The Infinite Forest feels like a massive missed opportunity.
Destiny 2 does a fair amount to change up its missions, requiring players to hold positions, cross series of platforms, or jump into vehicles. It might not have revolutionized the shooter, but it’s much more fulfilling than the original’s earliest, most repetitious days. Curse of Osiris returns to those early Destiny days when much of the experience consisted of playing the same small chunks of content over and over, adding tedium to what might be decent levels under other circumstances.
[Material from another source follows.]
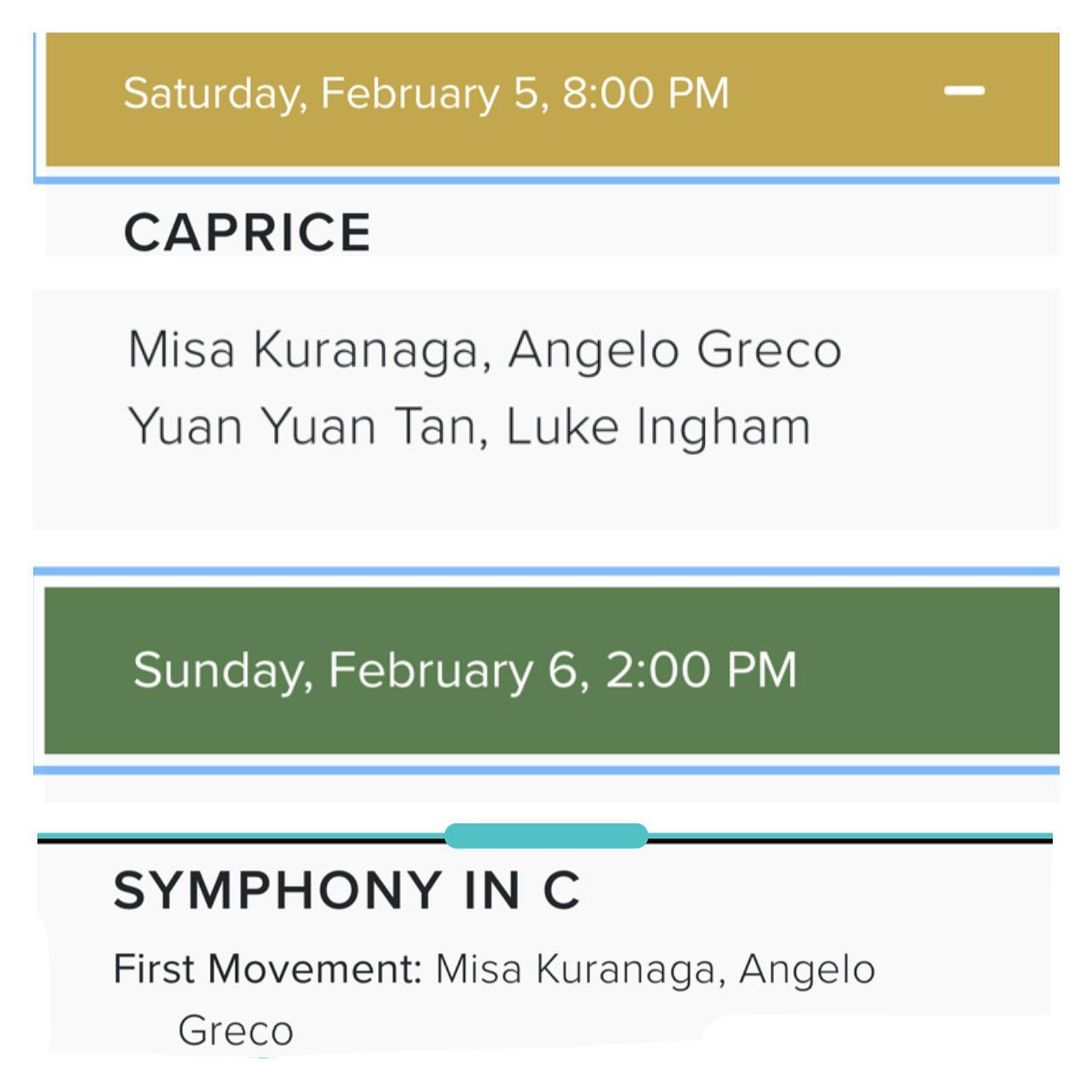Open Misa Kuranaga under Caprice
Viewport: 1080px width, 1080px height.
pos(302,350)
The Infinite Forest specifically feels like a massive missed opportunity. Its name suggests boundless possibilities, and Bungie could have filled the place with literally anything. Apparently, though, the most interesting thing the Vex could think to simulate was the space equivalent of an empty parking lot, and the same exact firefights you can already find all over the solar system.
The bad old days
Despite these problems, Curse of Osiris does scratch that content itch felt by many dedicated Destiny 2 players. You can replay the three Adventure missions on Mercury again and again, completing tougher “Heroic” versions for better rewards. There are a host of new guns for players to find and add to their collections. Some, such as the crop of “Prophecy Tablets” that require you to wander the solar system completing older activities, will keep you pretty busy.
The new open area on Mercury has some cool ideas, like its periodic, involved public event, though it is pretty small, and, thus, does not have too many activities to keep you there. A few new maps in the multiplayer arena known as the Crucible bring more variety there as well. In aggregate, the additions are fine, and help to make Destiny 2 feel a little fuller when you venture back into it.
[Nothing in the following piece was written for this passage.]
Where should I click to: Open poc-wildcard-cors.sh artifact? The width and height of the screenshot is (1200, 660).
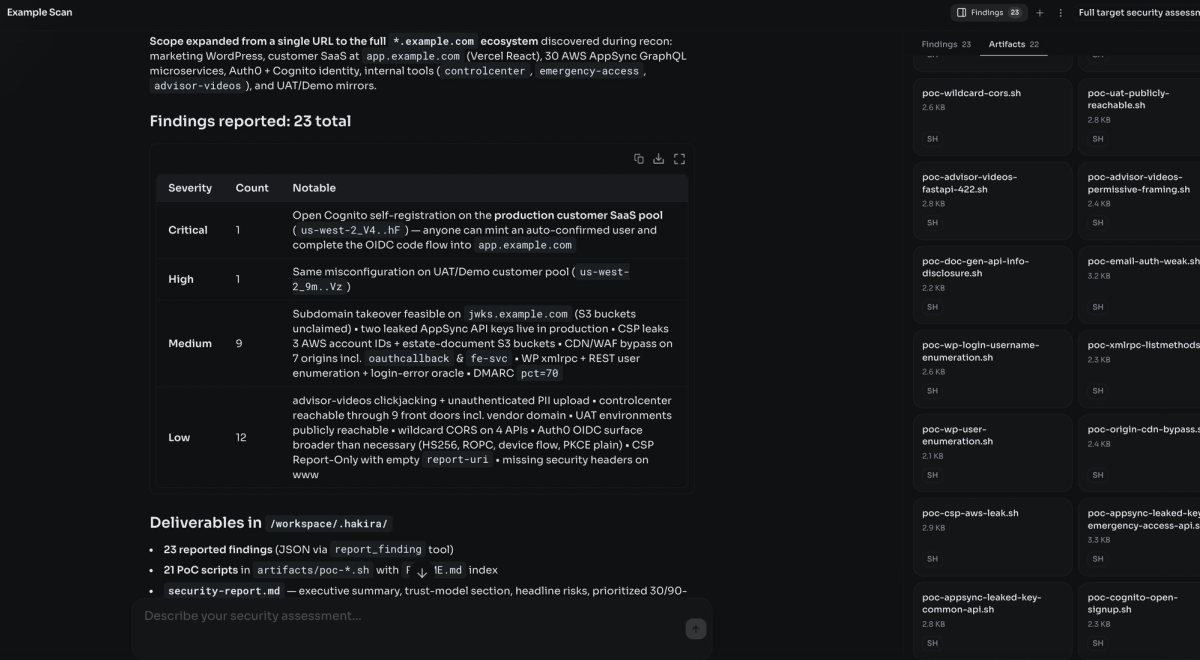992,115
Upon close examination, though, there isn’t a lot there. Most of Curse of Osiris consists on reusing chunks of content with very small tweaks. The new missions, both in the story elsewhere, tend to be variations on the theme of replaying the same big chunk of the Infinite Forest. The cool suggestions of a strange, infinite simulation to explore, a new character to meet, and time travel shenanigans to prevent never really make it into what you experience in the game.
Our Take
The world of Destiny 2 suffers every time its great ideas fail to deliver on their promise. We’ll see if things are improved in days and weeks to come by new additions like the new “Raid Lair” mode, which launches Friday. For now, Curse of Osiris feels shallow, an add-on comprising reused content and busywork. Curse of Osiris takes Destiny 2 back in time to the early days of Destiny, when players were stuck with a much weaker game.
Is there a better alternative?
Destiny 2 is itself a solid multiplayer title, so if you’re desperate for more to do in Bungie’s shared-world shooter, you’re stuck grabbing Curse of Osiris. If you’re open to buying a new game instead, there are lots of great shooters on the market right now, from Overwatch or LawBreakers to Wolfenstein II: The New Colossus. If you weren’t sold on Destiny 2 before, Curse of Osiris won’t tip the scales.
How long will it last?
Repeating content is built into Destiny 2, but we finished the main story of Curse of Osiris in an afternoon. The adding content into areas Destiny 2 players keep returning to, like the Crucible or the Strike playlist, and hunting down all the expansions unique guns should keep players busy for a while.
Should you buy it?
For dedicated Destiny 2 fans, Curse of Osiris offers enough new stuff that at least it’ll freshen up most of the minor aspects of the game with things like new guns to chase and new events to pursue. But if you’re in the market for inventive shooter gameplay or a great story, look elsewhere.
Destiny 2: Curse of Osiris was reviewed on PlayStation 4 with a review code provided by the publisher.